Everyweek I set some non-weight loss related goals--but they are things which would support my life and my weight loss efforts. Last week I set two goals like that 1) to do my dishes every night before bed (no dishwasher) and 2) to catch up and keep up with the laundry.
I didn't accomplish either of them. And I don't know if I should set them again--or give up and regroup.
Now, this post is not so much about dishes and laundry--it's about being discouraged when I've set goals and not met them. What do you do?
If this were a weightloss goal: lose 2 lbs--and I didn't do it, we would back up and look at the things which support getting the goal accomplished. You would ask me how many calories I was consuming, when I was eating, whether I was exercising and so on.
But what are the questions for dishes and laundry? I'm truly stumped. I don't know how to fix this--and the forums where I would ask no longer exist. (Organized Home run by Cynthia Townley.)
What do I do? I'm so down--I feel like such a failure, it's ridiculous.
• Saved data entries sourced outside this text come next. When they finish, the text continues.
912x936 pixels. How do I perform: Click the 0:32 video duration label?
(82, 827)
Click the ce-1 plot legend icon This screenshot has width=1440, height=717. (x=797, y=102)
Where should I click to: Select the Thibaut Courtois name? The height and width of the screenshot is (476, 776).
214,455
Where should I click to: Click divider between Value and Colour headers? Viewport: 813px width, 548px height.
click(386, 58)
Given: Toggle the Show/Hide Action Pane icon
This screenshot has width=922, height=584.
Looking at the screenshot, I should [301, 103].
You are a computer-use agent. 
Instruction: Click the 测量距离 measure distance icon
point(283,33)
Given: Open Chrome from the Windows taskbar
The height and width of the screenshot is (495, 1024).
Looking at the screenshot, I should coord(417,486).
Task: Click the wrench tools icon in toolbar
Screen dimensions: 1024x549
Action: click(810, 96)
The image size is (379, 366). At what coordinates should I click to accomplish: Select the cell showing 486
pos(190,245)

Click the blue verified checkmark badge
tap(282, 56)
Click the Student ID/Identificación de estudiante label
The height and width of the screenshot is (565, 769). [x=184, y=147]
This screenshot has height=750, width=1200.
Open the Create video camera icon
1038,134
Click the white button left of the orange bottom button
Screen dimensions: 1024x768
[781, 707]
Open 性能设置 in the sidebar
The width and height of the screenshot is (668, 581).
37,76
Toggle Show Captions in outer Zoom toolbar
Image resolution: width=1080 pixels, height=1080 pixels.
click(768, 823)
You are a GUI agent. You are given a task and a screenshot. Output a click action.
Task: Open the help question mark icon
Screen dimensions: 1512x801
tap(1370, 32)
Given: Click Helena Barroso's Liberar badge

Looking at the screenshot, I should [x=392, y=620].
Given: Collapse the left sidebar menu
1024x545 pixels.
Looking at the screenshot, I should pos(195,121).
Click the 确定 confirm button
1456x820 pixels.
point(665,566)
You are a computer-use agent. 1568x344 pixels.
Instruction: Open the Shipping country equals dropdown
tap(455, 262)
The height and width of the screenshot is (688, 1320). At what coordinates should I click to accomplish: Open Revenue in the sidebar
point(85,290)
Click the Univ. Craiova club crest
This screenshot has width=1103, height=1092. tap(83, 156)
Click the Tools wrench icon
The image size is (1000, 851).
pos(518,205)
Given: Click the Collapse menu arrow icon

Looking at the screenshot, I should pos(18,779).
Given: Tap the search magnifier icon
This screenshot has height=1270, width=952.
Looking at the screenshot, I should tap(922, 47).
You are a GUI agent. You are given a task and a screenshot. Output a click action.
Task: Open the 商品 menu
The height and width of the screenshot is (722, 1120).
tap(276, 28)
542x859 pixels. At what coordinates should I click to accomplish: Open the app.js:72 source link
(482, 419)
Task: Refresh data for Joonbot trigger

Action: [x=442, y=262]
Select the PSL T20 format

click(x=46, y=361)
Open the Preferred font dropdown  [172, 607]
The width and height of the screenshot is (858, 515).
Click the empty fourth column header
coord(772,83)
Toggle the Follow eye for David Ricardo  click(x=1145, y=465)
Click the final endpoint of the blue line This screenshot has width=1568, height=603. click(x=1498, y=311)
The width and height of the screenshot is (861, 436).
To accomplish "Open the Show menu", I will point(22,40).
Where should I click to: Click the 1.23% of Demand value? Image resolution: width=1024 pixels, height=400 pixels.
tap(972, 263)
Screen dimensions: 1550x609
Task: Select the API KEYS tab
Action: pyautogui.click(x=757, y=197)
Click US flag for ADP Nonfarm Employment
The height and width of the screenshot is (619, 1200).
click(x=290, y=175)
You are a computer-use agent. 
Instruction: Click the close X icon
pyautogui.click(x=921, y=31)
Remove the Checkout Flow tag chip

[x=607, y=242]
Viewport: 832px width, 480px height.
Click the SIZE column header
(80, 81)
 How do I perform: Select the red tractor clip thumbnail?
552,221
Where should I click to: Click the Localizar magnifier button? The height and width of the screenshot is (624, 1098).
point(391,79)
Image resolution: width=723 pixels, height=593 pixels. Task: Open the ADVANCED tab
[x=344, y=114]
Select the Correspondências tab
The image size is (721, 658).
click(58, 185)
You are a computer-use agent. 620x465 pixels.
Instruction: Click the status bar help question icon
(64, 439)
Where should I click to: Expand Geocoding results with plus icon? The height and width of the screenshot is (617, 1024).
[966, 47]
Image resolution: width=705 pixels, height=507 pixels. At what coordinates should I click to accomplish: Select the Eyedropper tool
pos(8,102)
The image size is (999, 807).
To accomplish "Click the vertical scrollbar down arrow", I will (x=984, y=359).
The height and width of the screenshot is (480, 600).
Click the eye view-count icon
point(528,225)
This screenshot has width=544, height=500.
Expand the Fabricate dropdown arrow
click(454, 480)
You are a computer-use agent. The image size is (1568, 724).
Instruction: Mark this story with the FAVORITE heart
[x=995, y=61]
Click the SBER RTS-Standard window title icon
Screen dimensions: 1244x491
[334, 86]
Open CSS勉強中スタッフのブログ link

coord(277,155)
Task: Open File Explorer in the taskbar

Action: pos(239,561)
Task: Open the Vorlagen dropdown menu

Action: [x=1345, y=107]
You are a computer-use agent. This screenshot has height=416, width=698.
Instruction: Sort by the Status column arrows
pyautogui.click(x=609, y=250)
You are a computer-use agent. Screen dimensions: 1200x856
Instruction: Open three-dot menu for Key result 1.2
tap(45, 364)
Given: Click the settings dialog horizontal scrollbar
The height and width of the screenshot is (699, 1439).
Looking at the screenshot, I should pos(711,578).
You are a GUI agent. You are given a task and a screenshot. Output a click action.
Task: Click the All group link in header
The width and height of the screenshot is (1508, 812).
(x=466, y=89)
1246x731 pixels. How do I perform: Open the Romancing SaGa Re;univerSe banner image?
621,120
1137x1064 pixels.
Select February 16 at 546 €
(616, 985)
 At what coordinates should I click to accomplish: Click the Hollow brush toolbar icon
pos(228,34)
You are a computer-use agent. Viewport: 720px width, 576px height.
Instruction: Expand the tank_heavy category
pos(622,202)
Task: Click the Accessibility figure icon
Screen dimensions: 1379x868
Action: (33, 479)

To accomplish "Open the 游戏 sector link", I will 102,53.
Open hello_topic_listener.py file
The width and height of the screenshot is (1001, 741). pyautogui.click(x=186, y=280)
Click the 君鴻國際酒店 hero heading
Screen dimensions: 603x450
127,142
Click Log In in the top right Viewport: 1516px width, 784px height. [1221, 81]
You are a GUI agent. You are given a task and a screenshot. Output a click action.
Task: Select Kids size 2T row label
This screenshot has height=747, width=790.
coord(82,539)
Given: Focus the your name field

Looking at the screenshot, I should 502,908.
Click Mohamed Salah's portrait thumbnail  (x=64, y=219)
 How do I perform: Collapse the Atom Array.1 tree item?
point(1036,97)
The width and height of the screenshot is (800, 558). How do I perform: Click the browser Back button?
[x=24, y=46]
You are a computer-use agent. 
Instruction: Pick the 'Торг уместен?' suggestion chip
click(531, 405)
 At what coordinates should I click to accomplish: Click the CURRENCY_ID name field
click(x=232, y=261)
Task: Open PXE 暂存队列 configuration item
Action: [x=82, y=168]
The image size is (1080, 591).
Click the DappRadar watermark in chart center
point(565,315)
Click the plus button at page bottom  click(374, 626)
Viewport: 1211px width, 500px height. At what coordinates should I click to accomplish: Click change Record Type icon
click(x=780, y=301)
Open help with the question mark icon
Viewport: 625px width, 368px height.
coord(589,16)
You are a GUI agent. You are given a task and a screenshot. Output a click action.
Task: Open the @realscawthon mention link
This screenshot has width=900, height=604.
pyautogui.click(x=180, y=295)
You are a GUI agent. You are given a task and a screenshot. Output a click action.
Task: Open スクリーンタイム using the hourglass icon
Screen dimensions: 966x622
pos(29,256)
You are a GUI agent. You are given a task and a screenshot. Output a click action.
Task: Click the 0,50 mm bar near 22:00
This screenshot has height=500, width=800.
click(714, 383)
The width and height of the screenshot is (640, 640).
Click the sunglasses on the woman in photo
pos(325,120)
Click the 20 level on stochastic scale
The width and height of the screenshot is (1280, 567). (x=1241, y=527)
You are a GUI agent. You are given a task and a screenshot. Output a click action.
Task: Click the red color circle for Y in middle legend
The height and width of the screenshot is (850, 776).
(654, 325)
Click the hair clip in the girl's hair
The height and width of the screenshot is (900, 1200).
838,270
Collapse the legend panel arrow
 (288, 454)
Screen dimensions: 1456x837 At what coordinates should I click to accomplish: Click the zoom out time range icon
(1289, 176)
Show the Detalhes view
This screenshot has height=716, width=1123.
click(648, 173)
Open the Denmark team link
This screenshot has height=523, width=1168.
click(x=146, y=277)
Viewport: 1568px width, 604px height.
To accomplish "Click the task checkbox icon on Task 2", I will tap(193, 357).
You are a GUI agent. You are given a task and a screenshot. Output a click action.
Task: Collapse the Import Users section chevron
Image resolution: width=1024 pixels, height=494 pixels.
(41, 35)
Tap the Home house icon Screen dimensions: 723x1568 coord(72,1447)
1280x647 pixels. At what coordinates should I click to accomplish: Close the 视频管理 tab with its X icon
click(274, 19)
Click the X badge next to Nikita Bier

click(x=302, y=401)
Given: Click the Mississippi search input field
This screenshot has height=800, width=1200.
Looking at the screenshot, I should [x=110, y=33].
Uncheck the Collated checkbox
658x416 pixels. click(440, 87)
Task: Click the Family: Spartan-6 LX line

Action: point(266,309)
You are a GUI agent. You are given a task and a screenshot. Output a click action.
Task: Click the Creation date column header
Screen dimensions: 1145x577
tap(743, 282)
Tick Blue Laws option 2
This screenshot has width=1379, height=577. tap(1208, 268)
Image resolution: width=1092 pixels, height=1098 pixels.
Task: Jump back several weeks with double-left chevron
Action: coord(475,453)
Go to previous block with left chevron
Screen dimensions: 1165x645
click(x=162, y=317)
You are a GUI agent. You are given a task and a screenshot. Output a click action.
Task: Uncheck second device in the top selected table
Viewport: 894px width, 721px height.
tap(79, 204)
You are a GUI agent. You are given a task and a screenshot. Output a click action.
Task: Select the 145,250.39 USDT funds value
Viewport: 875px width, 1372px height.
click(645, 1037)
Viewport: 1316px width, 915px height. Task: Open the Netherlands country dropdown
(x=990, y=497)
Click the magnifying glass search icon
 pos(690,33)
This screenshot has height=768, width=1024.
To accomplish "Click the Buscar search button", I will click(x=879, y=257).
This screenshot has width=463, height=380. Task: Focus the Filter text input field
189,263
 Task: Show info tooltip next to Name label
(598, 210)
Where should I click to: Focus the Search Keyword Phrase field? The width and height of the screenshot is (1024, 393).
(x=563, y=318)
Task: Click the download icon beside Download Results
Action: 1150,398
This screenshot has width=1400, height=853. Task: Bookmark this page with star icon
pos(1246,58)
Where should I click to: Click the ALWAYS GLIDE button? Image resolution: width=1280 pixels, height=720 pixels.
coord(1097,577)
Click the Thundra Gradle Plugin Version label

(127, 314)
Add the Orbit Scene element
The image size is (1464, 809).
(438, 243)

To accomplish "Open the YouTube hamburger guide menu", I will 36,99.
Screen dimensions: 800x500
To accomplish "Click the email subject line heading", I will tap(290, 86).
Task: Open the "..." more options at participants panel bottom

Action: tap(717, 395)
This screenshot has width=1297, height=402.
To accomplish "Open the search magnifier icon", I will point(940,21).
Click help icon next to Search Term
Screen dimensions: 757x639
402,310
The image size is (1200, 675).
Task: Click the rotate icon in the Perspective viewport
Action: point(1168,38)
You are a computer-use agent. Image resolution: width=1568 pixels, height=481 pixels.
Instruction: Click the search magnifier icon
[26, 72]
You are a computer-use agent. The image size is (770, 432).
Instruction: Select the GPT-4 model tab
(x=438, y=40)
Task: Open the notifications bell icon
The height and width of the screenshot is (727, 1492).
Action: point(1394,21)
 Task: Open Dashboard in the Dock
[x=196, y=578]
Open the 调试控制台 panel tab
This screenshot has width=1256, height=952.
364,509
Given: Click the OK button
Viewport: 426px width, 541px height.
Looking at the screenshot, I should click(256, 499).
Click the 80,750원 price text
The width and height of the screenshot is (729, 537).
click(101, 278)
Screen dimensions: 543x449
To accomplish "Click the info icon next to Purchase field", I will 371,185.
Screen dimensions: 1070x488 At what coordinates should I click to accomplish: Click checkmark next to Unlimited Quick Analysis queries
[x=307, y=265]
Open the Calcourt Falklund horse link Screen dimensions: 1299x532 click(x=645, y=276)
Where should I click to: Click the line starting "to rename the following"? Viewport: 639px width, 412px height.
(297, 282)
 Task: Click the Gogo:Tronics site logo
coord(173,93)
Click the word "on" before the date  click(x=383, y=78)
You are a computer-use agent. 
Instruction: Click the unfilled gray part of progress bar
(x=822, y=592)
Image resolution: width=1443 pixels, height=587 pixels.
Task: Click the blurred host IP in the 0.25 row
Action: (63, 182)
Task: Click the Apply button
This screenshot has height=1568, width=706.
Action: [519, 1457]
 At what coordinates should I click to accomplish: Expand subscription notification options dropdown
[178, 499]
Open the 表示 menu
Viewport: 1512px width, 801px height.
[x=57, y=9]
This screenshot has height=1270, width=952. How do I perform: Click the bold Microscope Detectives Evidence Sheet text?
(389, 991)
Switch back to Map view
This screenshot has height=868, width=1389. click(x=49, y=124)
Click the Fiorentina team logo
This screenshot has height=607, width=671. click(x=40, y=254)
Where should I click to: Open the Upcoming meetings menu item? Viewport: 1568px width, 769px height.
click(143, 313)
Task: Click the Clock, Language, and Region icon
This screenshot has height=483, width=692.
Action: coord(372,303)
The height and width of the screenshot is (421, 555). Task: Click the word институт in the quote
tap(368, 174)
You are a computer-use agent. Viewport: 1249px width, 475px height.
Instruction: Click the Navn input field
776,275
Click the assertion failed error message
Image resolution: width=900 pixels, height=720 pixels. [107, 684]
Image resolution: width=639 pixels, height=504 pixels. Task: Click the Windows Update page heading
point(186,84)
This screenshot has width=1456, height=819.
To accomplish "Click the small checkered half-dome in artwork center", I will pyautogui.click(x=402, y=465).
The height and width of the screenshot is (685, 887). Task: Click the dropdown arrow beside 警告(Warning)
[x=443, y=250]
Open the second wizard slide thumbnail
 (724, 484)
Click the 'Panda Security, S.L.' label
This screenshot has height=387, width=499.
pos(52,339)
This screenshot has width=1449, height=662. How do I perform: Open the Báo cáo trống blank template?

And yes, I have been struggling with these sorts of things (house keeping things in particular) for years. (And yes, I've tried flylady.)
I could probably write the book: and I've read lots of them. But I'm hopeless. That's how it feels.
Can anyone help?
PS: I am a sahm. And I was reading in a procrastinaton book last night about how folks like me have completely unstructured time. And it is true. I have very few external constraints on my time. That may be a factor--but I can't assess it.